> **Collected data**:
_____

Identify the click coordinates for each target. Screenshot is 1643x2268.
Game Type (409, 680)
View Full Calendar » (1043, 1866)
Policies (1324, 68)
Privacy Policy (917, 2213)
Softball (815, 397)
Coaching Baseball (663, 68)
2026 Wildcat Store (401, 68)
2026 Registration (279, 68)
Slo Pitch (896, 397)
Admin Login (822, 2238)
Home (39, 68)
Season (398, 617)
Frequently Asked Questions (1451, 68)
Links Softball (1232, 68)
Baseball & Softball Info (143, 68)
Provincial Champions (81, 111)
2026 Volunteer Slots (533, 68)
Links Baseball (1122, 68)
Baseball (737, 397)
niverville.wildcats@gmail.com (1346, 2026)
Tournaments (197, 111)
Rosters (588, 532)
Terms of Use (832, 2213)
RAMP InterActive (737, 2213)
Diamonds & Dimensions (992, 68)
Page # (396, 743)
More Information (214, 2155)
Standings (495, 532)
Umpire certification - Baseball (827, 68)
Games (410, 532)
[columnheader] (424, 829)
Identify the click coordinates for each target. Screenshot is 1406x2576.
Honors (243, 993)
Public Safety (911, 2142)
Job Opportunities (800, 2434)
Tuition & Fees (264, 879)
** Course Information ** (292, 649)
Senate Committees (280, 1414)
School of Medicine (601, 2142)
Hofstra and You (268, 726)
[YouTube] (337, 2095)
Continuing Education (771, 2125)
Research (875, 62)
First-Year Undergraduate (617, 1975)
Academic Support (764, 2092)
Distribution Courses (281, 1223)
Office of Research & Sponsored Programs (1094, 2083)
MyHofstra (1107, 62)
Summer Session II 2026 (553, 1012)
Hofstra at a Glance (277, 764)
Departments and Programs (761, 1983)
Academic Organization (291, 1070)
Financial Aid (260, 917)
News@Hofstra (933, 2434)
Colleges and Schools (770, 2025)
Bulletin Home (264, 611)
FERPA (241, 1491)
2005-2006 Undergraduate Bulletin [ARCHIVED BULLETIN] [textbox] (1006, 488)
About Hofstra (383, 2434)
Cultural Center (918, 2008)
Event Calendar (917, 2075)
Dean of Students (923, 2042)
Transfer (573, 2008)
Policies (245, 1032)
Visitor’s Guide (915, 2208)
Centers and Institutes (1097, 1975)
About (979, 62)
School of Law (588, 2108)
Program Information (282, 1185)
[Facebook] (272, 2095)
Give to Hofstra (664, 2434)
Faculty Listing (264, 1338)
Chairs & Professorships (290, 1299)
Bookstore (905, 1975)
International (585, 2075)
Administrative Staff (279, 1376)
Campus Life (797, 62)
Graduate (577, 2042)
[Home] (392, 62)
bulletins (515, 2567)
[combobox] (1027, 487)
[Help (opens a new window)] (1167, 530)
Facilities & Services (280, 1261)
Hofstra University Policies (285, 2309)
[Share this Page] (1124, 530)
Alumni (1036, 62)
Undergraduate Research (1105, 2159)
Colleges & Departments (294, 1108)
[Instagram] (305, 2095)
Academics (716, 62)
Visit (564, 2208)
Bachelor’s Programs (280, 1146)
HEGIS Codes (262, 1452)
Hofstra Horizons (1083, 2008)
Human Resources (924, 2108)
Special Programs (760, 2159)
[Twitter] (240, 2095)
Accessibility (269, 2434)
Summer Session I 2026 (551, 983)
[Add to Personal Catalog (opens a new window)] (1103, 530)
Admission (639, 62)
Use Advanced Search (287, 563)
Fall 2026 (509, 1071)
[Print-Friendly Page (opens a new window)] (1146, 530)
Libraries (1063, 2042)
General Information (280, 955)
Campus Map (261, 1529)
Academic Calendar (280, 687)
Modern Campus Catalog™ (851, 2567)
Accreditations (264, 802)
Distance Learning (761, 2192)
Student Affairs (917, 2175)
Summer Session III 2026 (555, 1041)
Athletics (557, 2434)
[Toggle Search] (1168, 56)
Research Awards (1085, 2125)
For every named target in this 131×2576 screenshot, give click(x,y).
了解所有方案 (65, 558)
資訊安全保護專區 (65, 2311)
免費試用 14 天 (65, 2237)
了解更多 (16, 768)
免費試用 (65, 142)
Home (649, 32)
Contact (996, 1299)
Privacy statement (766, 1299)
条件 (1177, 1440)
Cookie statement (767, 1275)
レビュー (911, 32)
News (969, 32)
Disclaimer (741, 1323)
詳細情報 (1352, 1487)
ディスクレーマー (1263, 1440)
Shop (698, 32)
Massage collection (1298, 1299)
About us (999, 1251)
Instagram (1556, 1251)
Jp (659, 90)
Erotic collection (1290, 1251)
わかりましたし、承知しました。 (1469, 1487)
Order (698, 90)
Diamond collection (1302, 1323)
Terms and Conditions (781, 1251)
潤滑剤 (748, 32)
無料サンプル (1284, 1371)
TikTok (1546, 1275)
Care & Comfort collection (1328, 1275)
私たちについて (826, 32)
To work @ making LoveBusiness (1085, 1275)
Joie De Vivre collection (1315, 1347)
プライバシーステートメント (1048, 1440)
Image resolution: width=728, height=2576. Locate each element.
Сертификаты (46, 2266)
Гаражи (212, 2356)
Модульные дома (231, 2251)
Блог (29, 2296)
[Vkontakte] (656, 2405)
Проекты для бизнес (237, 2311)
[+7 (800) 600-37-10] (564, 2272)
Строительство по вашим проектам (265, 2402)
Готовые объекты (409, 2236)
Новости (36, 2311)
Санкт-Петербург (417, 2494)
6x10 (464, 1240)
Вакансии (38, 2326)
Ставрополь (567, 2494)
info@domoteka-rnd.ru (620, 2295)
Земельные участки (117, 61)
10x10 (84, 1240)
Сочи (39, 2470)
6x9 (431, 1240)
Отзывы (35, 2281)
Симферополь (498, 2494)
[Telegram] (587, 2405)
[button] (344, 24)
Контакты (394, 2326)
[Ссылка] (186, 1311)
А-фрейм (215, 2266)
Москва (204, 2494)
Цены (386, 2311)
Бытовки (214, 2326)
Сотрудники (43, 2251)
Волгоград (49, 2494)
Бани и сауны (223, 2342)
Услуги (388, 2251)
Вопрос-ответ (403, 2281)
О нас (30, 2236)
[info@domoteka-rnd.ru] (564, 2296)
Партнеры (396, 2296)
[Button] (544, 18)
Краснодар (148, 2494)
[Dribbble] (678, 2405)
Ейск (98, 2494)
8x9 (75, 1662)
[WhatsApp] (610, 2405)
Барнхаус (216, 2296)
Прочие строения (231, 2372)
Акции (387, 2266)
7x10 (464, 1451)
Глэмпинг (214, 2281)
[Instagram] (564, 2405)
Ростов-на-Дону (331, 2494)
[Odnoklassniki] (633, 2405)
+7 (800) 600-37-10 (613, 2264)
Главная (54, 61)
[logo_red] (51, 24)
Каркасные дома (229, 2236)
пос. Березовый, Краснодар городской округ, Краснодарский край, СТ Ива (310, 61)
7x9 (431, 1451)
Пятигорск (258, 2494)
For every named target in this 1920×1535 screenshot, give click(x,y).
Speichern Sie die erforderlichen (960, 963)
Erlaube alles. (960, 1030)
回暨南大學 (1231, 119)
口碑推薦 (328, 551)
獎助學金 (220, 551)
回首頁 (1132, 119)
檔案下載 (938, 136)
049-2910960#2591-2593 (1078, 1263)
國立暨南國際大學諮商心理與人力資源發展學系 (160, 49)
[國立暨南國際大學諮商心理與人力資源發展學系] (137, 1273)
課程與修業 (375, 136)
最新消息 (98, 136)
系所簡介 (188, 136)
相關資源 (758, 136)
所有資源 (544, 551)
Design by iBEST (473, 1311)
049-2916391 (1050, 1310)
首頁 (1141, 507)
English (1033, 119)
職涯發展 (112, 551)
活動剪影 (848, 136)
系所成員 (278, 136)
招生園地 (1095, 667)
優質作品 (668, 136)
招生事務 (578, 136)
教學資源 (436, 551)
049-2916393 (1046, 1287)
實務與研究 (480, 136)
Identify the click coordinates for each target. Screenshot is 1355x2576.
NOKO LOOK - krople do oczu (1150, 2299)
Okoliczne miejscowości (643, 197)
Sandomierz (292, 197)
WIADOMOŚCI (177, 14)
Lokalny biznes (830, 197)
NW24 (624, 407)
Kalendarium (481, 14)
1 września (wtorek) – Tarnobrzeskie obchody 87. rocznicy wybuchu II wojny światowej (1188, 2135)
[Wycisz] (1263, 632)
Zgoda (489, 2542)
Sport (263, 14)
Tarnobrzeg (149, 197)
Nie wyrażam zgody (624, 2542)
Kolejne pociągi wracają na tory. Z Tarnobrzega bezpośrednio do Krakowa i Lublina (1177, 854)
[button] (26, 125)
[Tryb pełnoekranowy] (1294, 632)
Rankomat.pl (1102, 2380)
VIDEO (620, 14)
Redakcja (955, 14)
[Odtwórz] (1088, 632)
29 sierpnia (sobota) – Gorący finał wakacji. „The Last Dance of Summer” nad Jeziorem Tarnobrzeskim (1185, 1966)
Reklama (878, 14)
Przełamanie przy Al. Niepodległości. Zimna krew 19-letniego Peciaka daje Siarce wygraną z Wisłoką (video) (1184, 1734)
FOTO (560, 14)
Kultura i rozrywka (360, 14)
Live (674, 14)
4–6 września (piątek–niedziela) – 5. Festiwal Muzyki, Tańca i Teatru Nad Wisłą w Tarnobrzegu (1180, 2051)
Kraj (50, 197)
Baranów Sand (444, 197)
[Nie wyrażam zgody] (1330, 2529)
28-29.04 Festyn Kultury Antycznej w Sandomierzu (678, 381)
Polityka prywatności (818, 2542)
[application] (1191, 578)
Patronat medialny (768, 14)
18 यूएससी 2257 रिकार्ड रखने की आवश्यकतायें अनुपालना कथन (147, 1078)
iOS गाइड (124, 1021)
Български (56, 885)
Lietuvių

_____

> **YOUR ASSIGNMENT**: Using the records above, copy word for word the line with "Home (39, 68)", the line with "Screenshot is 1406x2576.", and every line between them.

> **EXERCISE RESPONSE**:
Home (39, 68)
Season (398, 617)
Frequently Asked Questions (1451, 68)
Links Softball (1232, 68)
Baseball & Softball Info (143, 68)
Provincial Champions (81, 111)
2026 Volunteer Slots (533, 68)
Links Baseball (1122, 68)
Baseball (737, 397)
niverville.wildcats@gmail.com (1346, 2026)
Tournaments (197, 111)
Rosters (588, 532)
Terms of Use (832, 2213)
RAMP InterActive (737, 2213)
Diamonds & Dimensions (992, 68)
Page # (396, 743)
More Information (214, 2155)
Standings (495, 532)
Umpire certification - Baseball (827, 68)
Games (410, 532)
[columnheader] (424, 829)
Identify the click coordinates for each target. Screenshot is 1406x2576.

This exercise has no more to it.